In previous studies we changed five conserved amino acid residues in the catalytic domain of the yeast Ras-specific guanine nucleotide exchange factor CDC25GEF (Park et al., 1994). One of the substitutions (R1489E) resulted in a molecule which could bind Ras but was catalytically inactive. These observations suggested that CDC25R1489E might be a dominant-negative mutant. Here we report further experiments which confirm the dominant-negative phenotype of CDC25R1489E. Two lines of evidence indicate that the CDC25R1489E mutant exhibits Ras-specific binding in vivo.

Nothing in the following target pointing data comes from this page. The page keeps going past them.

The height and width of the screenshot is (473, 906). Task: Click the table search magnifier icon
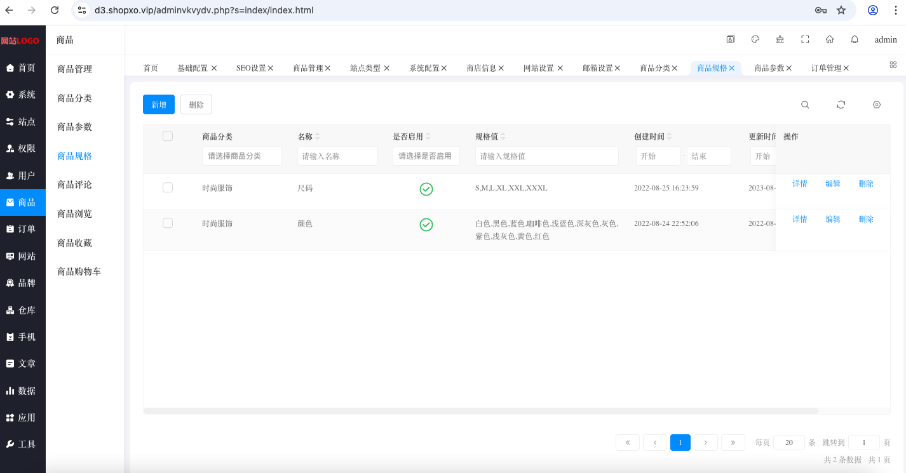[x=805, y=105]
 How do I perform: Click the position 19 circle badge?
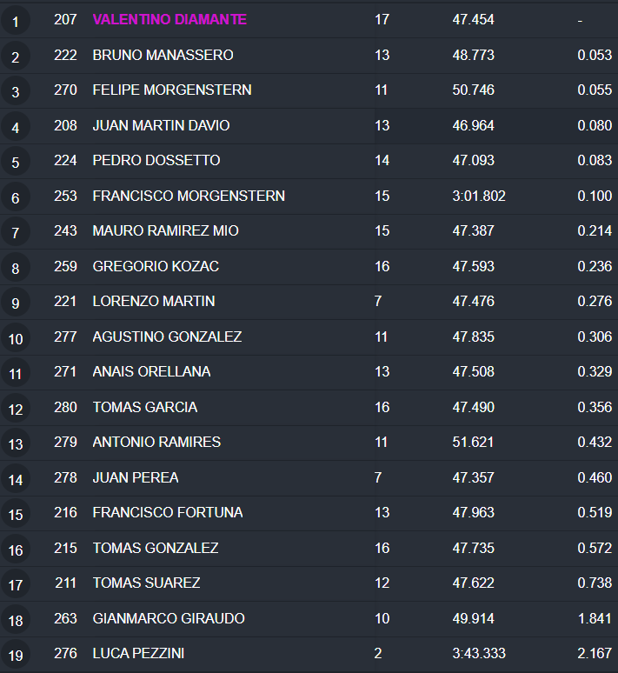point(16,655)
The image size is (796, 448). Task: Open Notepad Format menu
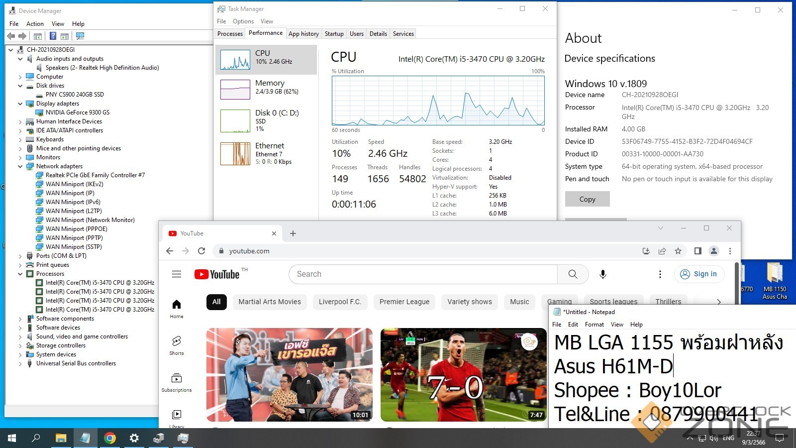pos(594,325)
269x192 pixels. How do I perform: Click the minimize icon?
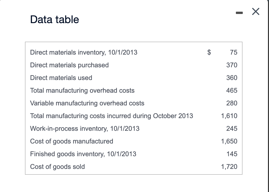tap(239, 12)
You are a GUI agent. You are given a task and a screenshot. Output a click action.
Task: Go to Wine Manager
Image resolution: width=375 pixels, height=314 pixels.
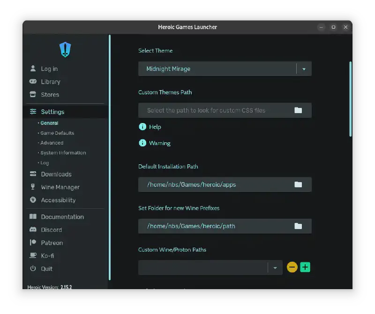tap(60, 187)
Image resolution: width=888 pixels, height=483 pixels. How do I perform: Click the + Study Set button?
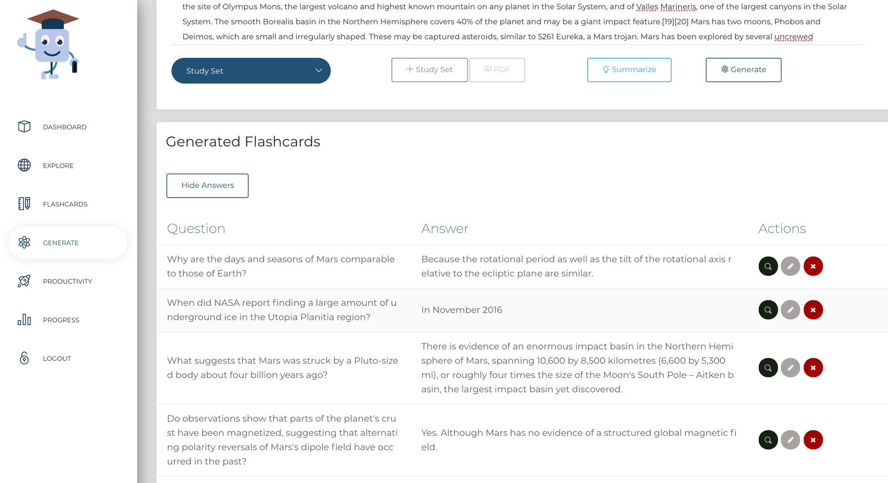(429, 69)
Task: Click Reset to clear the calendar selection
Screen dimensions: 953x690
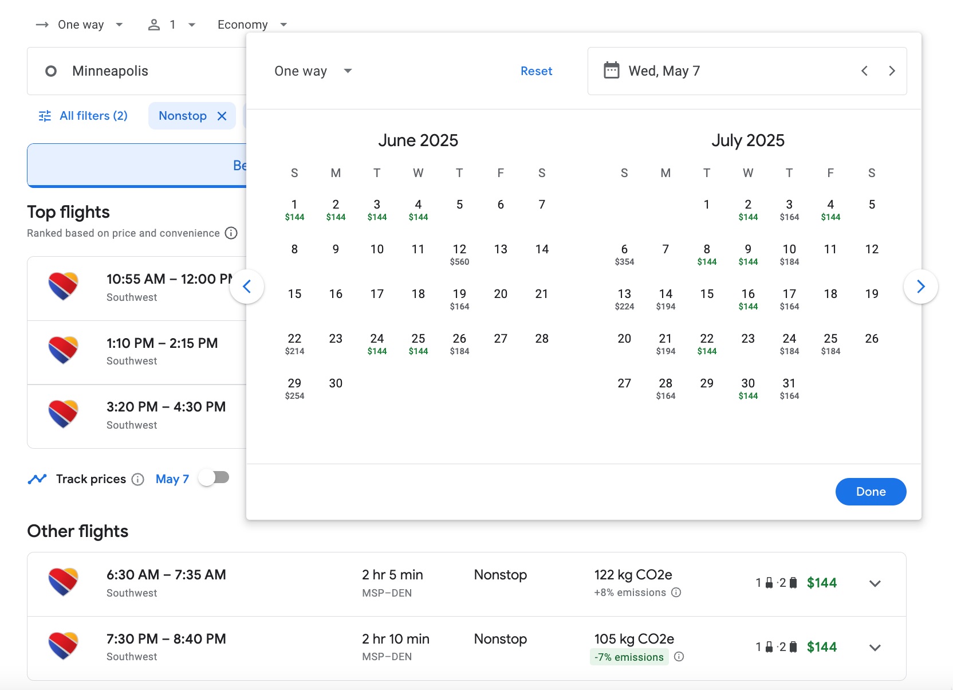Action: (535, 70)
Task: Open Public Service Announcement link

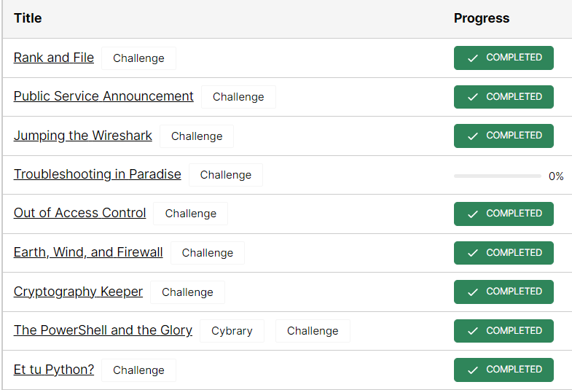Action: click(x=103, y=96)
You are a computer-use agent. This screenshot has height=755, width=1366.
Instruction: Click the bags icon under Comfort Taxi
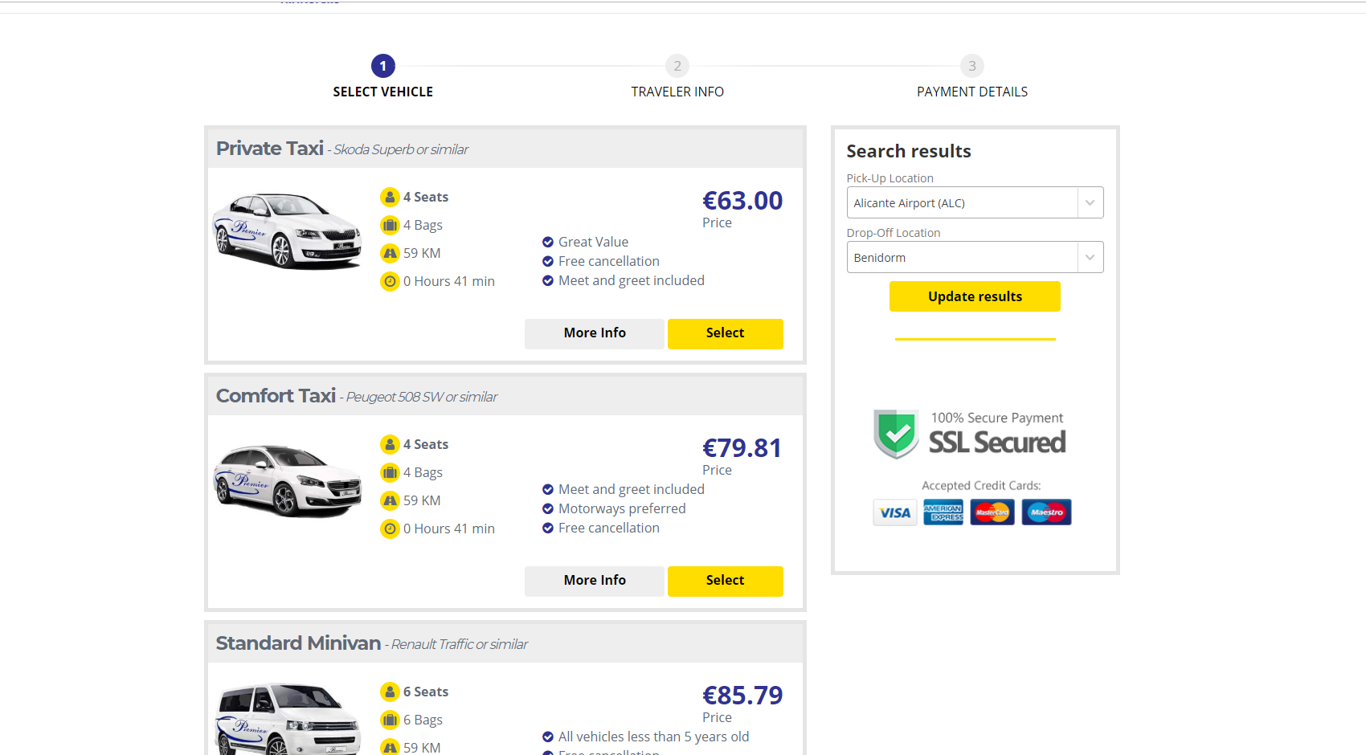tap(390, 472)
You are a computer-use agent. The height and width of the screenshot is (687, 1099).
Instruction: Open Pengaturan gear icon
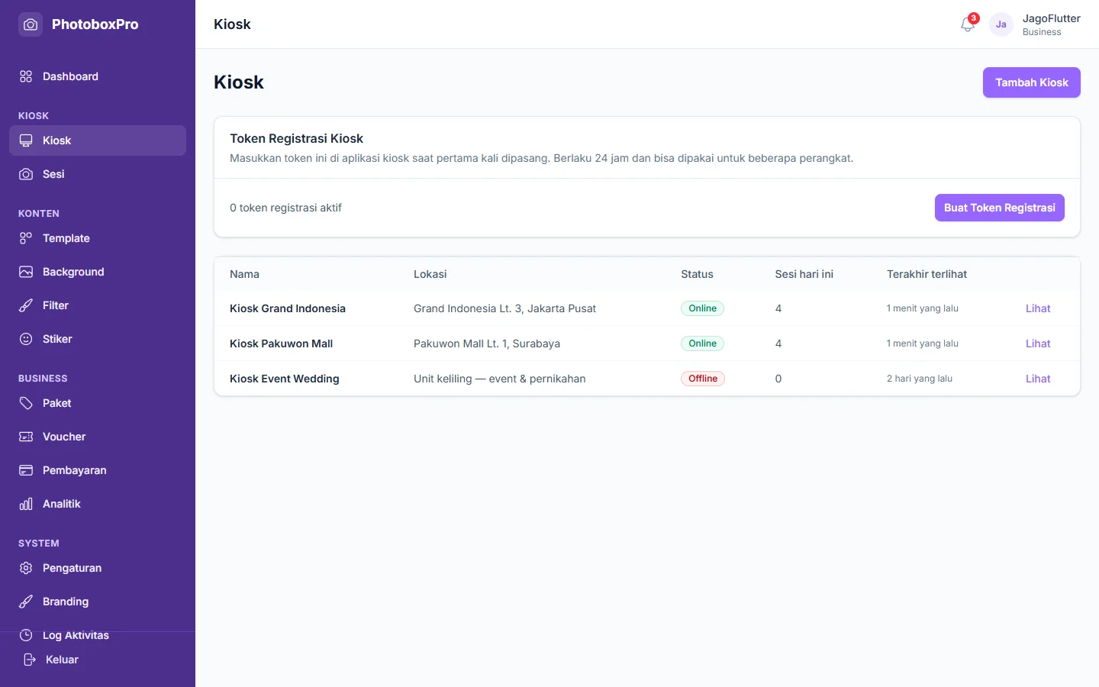coord(26,568)
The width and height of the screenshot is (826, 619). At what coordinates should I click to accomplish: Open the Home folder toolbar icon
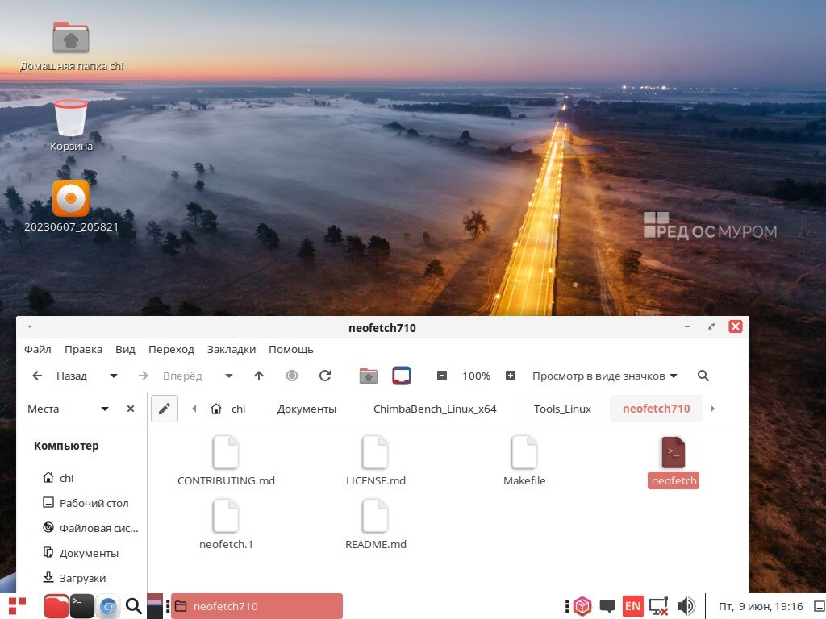tap(368, 376)
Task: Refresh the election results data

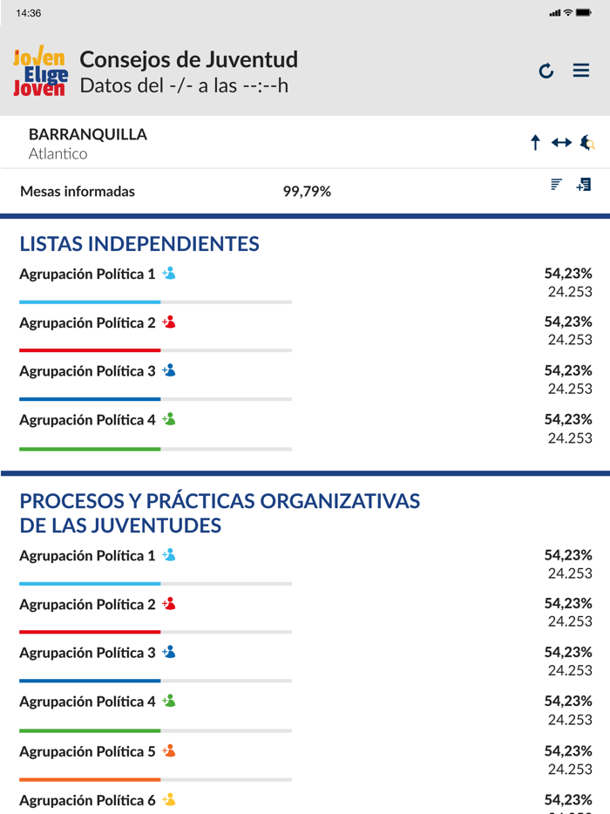Action: [x=546, y=71]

First, expression of CDC25R1489E in a wild-type yeast strain caused a partial inhibition of growth which was reversed by overexpression of the wild-type yeast RAS2 protein. Second, expression of CDC25R1489E in a yeast strain containing a temperature-sensitive, dominant-negative RAS2 mutation (RAS2val19ala22) suppressed the temperature-sensitive phenotype. The latter findings suggest that the CDC25R1489E protein bound the mutant RAS2 protein thereby releasing the wild-type CDC25 protein for activation of the wild-type RAS1 protein. Further, using a protein-protein binding assay and guanine nucleotide exchange assay (release of [3H]-GDP) in vitro, we demonstrate that the CDC25R1489E protein can bind wild-type Ras protein but is unable to catalyze GDP-GTP exchange. Thus, the results of genetic and biochemical experiments demonstrate that CDC25R1489E encodes a dominant-negative GEF which blocks the Ras signaling pathway by binding wild-type Ras in a catalytically inactive complex.